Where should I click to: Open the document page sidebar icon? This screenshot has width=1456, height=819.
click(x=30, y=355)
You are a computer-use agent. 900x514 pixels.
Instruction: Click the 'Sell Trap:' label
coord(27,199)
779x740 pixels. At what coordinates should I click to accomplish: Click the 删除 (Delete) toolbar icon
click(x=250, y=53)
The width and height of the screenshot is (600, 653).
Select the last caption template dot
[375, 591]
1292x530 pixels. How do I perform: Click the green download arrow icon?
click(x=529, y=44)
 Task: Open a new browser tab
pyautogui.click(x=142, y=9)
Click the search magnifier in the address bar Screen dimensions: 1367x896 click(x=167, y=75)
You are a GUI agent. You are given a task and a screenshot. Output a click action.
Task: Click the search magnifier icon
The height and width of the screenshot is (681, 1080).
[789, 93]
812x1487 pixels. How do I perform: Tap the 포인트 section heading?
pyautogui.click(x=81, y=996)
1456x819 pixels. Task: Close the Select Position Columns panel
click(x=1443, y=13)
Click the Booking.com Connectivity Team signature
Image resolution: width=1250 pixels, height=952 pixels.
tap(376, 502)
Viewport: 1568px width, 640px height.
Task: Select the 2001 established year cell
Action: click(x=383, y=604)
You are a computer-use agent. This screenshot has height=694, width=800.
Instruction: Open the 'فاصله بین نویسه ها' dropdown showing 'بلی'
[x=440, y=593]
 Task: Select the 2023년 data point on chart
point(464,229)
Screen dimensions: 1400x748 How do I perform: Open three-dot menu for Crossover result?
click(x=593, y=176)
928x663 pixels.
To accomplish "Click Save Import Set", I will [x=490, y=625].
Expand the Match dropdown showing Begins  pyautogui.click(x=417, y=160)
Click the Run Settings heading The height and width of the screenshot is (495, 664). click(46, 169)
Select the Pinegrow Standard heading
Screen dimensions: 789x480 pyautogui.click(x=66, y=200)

——————————

O QUE SE PEDE >> Reproduza todos os itens acima, linha por linha, sem qualquer alteração.

RESULTADO DO EXERCÍCIO >>
Where should I click to: Open the document page sidebar icon? This screenshot has width=1456, height=819.
click(x=30, y=355)
You are a computer-use agent. 900x514 pixels.
Instruction: Click the 'Sell Trap:' label
coord(27,199)
779x740 pixels. At what coordinates should I click to accomplish: Click the 删除 (Delete) toolbar icon
click(x=250, y=53)
The width and height of the screenshot is (600, 653).
Select the last caption template dot
[375, 591]
1292x530 pixels. How do I perform: Click the green download arrow icon?
click(x=529, y=44)
 Task: Open a new browser tab
pyautogui.click(x=142, y=9)
Click the search magnifier in the address bar Screen dimensions: 1367x896 click(x=167, y=75)
You are a GUI agent. You are given a task and a screenshot. Output a click action.
Task: Click the search magnifier icon
The height and width of the screenshot is (681, 1080).
[789, 93]
812x1487 pixels. How do I perform: Tap the 포인트 section heading?
pyautogui.click(x=81, y=996)
1456x819 pixels. Task: Close the Select Position Columns panel
click(x=1443, y=13)
Click the Booking.com Connectivity Team signature
Image resolution: width=1250 pixels, height=952 pixels.
tap(376, 502)
Viewport: 1568px width, 640px height.
Task: Select the 2001 established year cell
Action: click(x=383, y=604)
You are a computer-use agent. This screenshot has height=694, width=800.
Instruction: Open the 'فاصله بین نویسه ها' dropdown showing 'بلی'
[x=440, y=593]
 Task: Select the 2023년 data point on chart
point(464,229)
Screen dimensions: 1400x748 How do I perform: Open three-dot menu for Crossover result?
click(x=593, y=176)
928x663 pixels.
To accomplish "Click Save Import Set", I will [x=490, y=625].
Expand the Match dropdown showing Begins  pyautogui.click(x=417, y=160)
Click the Run Settings heading The height and width of the screenshot is (495, 664). click(46, 169)
Select the Pinegrow Standard heading
Screen dimensions: 789x480 pyautogui.click(x=66, y=200)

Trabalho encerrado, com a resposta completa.